Was ist wirklich? Was ist wahr? Wie lässt es sich abbilden? Die Fotografie reduziert die materiellen Eigenschaften des abgelichteten Materials. Der Abzug oder Ausdruck ist ganz Bild. Ein Gemälde ist ebenfalls ein Bild, doch die Malerei erzeugt eine neue Realität, eine eigenständige materielle Präsenz. Gerhard Richter hat an den Grenzen beider Medien gearbeitet wie auch an den Übergängen dazwischen, immer wieder hat er den Wirklichkeitsgehalt von Fotografie und Malerei untersucht und fällte sein Urteil zugunsten der Malerei. Vor dem Hintergrund der grossen Aufmerksamkeit für die Arbeit des Künstlers ist es nur folgerichtig, dass zwei seiner bekanntesten Motive den Anfang der Schau „Das Ringen um die Wirklichkeit. Malerei und Fotografie im Dialog“ markieren. Aber es ist weder Richters Betty, die sich hier abwendet, noch steigt Ema die Treppe hinunter. Stattdessen handelt es sich um zwei Reinszenierungen. Das Schaffhauser Künstlerduo EberliMantel hat die Richterschen Bilder nachgestellt und analog fotografiert. In einem zweiten Schritt wurden die Aufnahmen digital auf «malerisch» getrimmt. Der Dialog ist also um einige Ebenen reicher: Hatte Richter mit seiner Replik auf Duchamps «Nu descendant un escalier» dessen Absage an die gegenständliche Malerei eine andere Wendung gegeben, so fügen EberliMantel dem Motiv zwei weitere Übersetzungsarten hinzu. André Bless greift ebenfalls in dieses Spiel ein und projiziert den englischen Titel von Duchamps Bild auf eine Treppe des Museum zu Allerheiligen. Langsam fliessen die Buchstaben über die Stufen nach unten und thematisieren einen neuen medialen Bruch ebenso wie die Kraft der Bilder.

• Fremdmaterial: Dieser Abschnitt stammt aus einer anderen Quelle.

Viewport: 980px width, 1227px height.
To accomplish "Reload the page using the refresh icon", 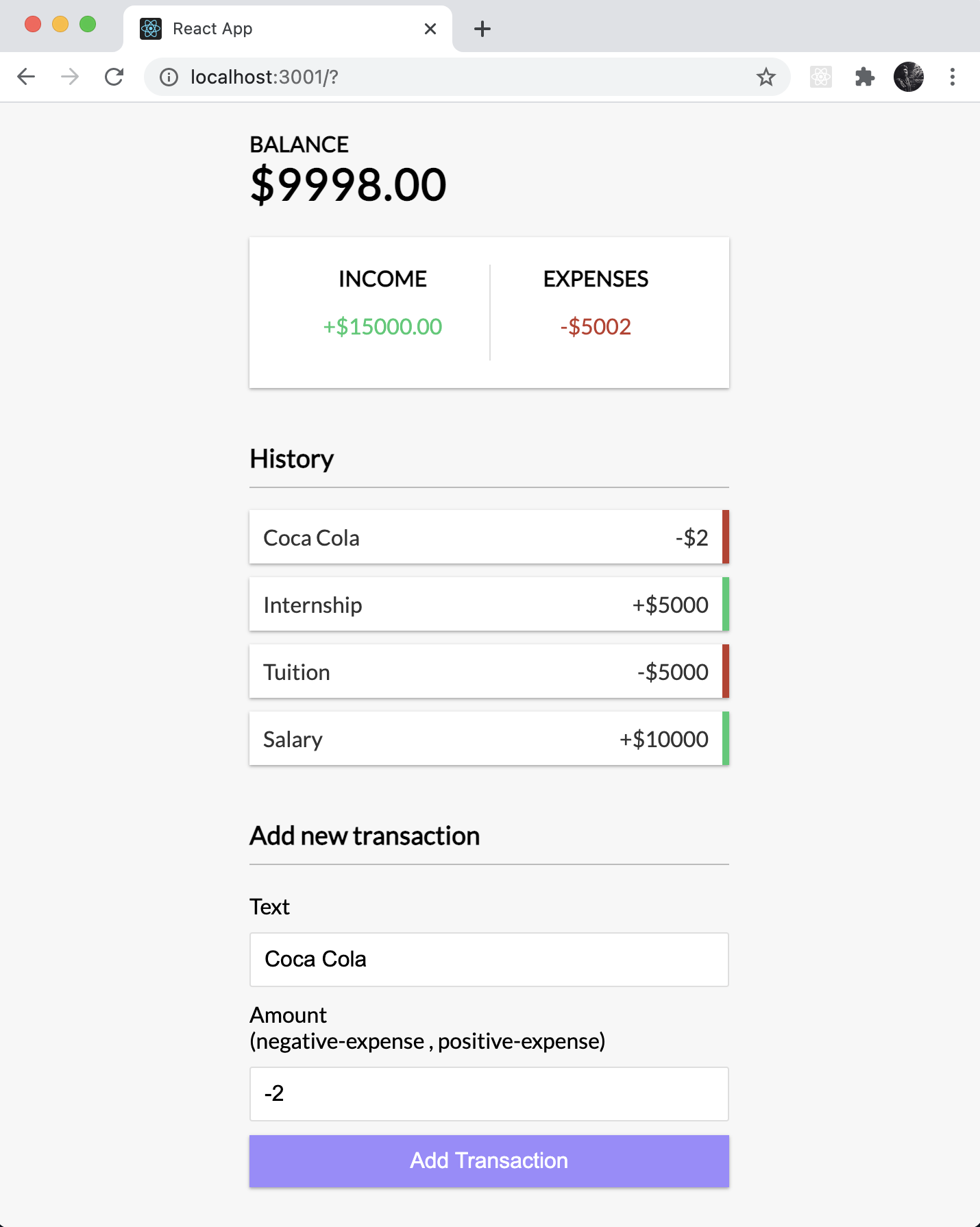I will point(114,77).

Dialoge finden in dieser Ausstellung nicht nur zwischen Fotografie und Malerei als bildnerische Techniken statt, sondern auch zwischen den Bildinhalten. Einige Werke weisen starke kunsthistorische Bezüge auf, andere kommunizieren innerhalb der sinnfälligen Hängung über die Sujets miteinander. Fast alle Arbeiten sind jüngeren Datums und stammen ausnahmslos von Schaffhauser Künstlerinnen und Künstlern – die meisten sind Sammlungswerke. Einmal mehr zeigt diese Präsentation wie sich Sammlungen einerseits durch relevante thematische Fragestellungen aktivieren lassen und wie lohnenswert andererseits der Blick in die Depots ist, um daraus wiederum neue Auseinandersetzungen zu entwickeln.